Hızlı radyo dalgası patlamaları olarak bilinen sinyaller, 2007 yılında keşfedildiğinden bu yana bilim insanlarının aklını kurcalıyordu. O vakitlerden beri bu dalgalar birçok sefer keşfedildi fakat onları neyin ürettiği bir sır olarak kaldı.

Avustralya'daki bir doktora öğrencisi, cihanın derinliklerindeki gizemli radyo dalgalarını gerçek vakitli olarak tespit edebilecek otonom bir sistem geliştirdi. Yeni yapılan araştırma sonucunda süratli radyo dalgası patlaması ismi verilen bu sinyaller Dünya'ya ulaştığı anda ayrıntılı bir halde incelenebilecek.

Hızlı radyo dalgası patlamaları Dünya üzerindeki bir aygıt aracılığıyla tespit edildiği vakit çok uzun bir yol kat etmiş oluyor. Nereden geldiği tespit edilen birinci sinyalse bu yazın başlarında tespit edildi. Sinyalin kainatın bir ucundan, 3,6 milyar ışık yılı uzaklıktan geldiği tespit edildi.

Yeni sistemi geliştiren Wael Farah, “Bir sinyalin bir milisaniyeden daha kısa bir müddette cihanın yarısını kat edip birkaç milyar yıllık seyahatin akabinde teleskobumuza ulaşması ve karmaşık yapısını keşfetmek ziyadesiyle değişik bir olay” ifadelerini kullandı.

Swinburne Teknoloji Üniversitesi'nde doktora öğrencisi olan Farah, Molongo Radyo Müşahede Evi'ndeki bir bilgisayarı geliştirerek bilgisayarın süratli radyo dalgası patlamalarının özelliklerini keşfetmesini ve dalgaları art plan seslerinden ayırmasını sağladı.

Şu ana kadar beş adet radyo dalgası patlamasını tespit eden bilgisayar, takımın açıklamalarına nazaran bu vakte kadar tespit edilmiş en güçlü patlamalardan birini de tespit etti.

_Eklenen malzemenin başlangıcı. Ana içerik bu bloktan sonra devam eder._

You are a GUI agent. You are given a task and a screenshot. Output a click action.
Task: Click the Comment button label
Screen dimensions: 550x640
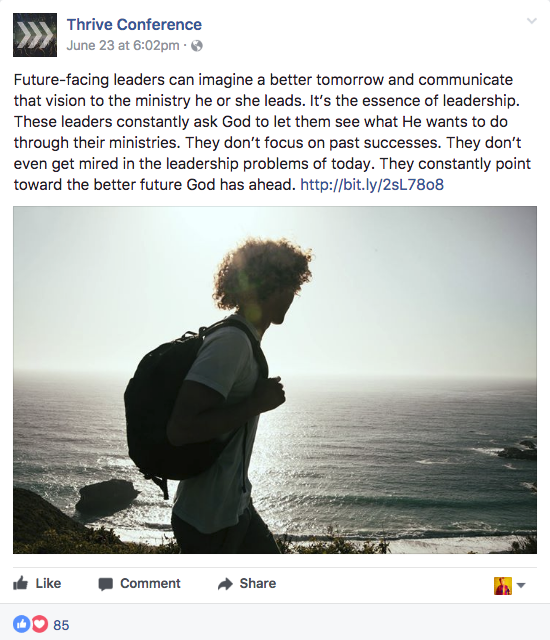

Sistem son derece uzaktaki radyo sinyallerini yakalamasının yanı sıra bu süreci otonom bir formda de gerçekleştirebiliyor. Bir radyo patlaması teleskop tarafından yakalandığı vakit Farah'ın geliştirdiği sistem bu dalgaları otomatik olarak tespit ediyor.

Makine öğrenmesi tekniği sonucunda bilgisayar, projede çalışan bilim insanı Dr. Chrsis Flynn'in açıklamalarına nazaran süratli radyo dalgası patlamalarını tespit edip milyonlarca radyo sesi içerisinden ayırıp kaydedebiliyor. Milyonlarca radyo sesi ortasında da cep telefonları, fırtınalar ve güneşin sinyalleri bulunuyor.

Yeni metot sayesinde çok daha uzaktaki radyo sinyalleri gerçek vakitli olarak tespit edilebilecek. Bu da cihanın bir ucunda yaşayan bir hayat formu bulunuyorsa bunun tespitinin çok daha kolay bir formda gerçekleşeceği manasına geliyor.